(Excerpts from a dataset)
###
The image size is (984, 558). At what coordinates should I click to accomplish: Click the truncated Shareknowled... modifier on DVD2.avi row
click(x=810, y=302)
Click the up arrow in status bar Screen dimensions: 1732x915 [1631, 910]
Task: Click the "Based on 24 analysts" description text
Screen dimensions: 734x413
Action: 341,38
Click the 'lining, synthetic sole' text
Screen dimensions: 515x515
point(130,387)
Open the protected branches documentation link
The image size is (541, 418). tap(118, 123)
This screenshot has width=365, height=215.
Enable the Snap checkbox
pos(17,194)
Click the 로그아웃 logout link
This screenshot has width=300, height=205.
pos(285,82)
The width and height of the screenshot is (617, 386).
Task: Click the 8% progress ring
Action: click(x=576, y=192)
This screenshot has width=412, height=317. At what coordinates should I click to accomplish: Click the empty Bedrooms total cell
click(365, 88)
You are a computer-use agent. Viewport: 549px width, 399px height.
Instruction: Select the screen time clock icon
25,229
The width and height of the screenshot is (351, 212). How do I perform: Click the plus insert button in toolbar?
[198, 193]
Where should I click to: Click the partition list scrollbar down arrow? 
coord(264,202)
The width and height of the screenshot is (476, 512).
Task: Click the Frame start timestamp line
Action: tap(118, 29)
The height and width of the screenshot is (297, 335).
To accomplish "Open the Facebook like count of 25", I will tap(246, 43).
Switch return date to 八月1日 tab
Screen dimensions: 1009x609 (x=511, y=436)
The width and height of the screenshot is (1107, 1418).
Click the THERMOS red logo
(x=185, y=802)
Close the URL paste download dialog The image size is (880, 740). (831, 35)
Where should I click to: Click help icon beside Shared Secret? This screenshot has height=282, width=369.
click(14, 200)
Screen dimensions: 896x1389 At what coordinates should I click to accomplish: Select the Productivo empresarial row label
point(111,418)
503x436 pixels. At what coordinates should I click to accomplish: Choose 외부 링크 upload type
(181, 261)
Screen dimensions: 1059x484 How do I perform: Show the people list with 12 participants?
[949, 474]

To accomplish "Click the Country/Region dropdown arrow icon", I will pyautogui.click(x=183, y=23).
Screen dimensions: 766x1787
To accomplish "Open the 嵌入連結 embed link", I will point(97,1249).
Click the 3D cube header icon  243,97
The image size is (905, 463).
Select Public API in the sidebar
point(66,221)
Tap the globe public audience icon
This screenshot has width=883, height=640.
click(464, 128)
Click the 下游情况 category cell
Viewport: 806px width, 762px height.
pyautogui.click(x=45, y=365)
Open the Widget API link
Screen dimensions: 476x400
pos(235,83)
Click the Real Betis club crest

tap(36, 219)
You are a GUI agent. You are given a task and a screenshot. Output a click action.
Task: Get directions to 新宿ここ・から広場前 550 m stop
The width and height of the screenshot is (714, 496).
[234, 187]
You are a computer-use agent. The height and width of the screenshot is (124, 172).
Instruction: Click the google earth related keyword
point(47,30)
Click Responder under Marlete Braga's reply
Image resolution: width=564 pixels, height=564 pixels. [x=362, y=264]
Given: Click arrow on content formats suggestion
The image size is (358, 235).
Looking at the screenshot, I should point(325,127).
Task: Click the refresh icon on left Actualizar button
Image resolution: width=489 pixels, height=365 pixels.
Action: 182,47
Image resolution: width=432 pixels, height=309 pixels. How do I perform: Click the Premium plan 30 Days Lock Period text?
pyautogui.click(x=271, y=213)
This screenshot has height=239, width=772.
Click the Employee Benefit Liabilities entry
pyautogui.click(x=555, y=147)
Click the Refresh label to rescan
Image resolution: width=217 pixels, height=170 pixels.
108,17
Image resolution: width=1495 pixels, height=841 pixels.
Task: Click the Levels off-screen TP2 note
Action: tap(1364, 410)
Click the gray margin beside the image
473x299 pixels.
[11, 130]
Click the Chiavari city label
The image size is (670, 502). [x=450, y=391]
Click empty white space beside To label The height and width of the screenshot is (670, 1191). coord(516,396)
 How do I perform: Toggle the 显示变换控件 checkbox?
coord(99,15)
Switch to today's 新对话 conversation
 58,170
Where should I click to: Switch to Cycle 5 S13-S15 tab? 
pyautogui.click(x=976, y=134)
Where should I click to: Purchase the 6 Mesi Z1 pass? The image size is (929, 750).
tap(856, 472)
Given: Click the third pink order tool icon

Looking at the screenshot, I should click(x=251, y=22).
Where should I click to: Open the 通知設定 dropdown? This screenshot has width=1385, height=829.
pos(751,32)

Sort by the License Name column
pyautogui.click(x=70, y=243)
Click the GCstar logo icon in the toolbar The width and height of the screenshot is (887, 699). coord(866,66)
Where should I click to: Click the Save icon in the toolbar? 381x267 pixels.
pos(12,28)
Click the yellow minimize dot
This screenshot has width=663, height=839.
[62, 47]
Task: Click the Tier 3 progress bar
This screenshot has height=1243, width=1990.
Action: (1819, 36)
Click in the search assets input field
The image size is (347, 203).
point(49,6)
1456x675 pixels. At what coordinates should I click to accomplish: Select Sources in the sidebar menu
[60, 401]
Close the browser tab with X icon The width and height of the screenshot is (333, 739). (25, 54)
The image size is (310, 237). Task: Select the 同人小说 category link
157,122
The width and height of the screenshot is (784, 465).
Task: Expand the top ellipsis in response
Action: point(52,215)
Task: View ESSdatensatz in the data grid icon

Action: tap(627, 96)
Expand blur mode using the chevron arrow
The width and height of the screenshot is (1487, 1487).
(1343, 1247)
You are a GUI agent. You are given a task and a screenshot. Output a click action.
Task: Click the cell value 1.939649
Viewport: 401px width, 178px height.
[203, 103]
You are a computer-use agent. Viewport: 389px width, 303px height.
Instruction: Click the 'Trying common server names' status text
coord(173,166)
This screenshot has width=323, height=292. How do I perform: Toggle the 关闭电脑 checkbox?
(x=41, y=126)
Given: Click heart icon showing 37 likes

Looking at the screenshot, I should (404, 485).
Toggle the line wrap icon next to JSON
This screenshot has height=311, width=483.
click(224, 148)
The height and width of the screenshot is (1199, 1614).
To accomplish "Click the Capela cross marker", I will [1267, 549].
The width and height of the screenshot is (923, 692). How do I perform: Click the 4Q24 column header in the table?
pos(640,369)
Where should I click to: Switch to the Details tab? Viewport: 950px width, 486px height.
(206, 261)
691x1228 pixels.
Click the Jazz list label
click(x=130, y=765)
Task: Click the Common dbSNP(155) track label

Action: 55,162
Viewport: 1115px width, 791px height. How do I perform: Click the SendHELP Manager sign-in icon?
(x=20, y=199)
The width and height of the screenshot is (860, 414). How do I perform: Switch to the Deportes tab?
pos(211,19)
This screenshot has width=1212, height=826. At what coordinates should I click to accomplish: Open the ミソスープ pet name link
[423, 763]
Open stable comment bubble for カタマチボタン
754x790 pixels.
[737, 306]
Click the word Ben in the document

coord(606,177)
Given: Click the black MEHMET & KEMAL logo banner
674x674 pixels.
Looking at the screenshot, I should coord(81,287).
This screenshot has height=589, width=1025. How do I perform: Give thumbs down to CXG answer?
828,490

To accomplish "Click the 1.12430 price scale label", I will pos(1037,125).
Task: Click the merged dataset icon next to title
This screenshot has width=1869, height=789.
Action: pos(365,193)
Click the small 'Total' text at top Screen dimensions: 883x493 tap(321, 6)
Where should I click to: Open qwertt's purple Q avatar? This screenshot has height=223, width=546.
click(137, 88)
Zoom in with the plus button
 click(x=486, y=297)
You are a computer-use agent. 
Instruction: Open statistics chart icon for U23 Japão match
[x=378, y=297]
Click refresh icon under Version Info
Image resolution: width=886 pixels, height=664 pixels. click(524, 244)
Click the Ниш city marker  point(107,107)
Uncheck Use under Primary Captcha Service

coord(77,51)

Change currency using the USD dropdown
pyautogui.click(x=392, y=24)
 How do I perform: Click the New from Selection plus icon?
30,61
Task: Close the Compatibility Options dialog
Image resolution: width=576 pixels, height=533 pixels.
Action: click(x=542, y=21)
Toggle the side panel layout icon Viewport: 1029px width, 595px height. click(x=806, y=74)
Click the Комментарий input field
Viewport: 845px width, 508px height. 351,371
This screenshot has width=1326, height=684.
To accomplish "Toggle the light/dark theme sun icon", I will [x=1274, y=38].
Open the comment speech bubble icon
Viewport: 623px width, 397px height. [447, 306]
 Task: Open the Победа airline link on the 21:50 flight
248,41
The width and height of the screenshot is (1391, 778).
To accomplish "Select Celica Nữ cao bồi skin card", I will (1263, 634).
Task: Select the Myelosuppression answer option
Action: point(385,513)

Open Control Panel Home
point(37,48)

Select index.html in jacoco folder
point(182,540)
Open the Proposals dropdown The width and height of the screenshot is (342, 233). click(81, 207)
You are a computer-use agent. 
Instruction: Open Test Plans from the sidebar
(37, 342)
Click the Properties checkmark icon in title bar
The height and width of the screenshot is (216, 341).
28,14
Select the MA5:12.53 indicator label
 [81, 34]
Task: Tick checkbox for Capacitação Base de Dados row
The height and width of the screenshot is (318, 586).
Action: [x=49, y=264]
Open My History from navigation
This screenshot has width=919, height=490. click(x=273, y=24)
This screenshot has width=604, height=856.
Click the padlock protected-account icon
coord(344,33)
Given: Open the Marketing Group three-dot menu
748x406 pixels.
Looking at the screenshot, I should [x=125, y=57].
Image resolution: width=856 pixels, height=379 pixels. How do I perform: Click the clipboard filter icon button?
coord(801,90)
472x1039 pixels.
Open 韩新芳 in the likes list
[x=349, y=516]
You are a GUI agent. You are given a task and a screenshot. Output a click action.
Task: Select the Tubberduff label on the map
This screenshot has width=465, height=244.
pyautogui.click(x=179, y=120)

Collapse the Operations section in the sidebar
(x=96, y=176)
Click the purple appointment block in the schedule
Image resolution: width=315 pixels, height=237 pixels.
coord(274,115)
###
Take every line above carrying "computer" and return it.

You are a computer-use agent. Viewport: 549px width, 399px height.
You are a computer-use agent. The height and width of the screenshot is (124, 172).
You are a computer-use agent. Viewport: 389px width, 303px height.
You are a computer-use agent. 
You are a computer-use agent. 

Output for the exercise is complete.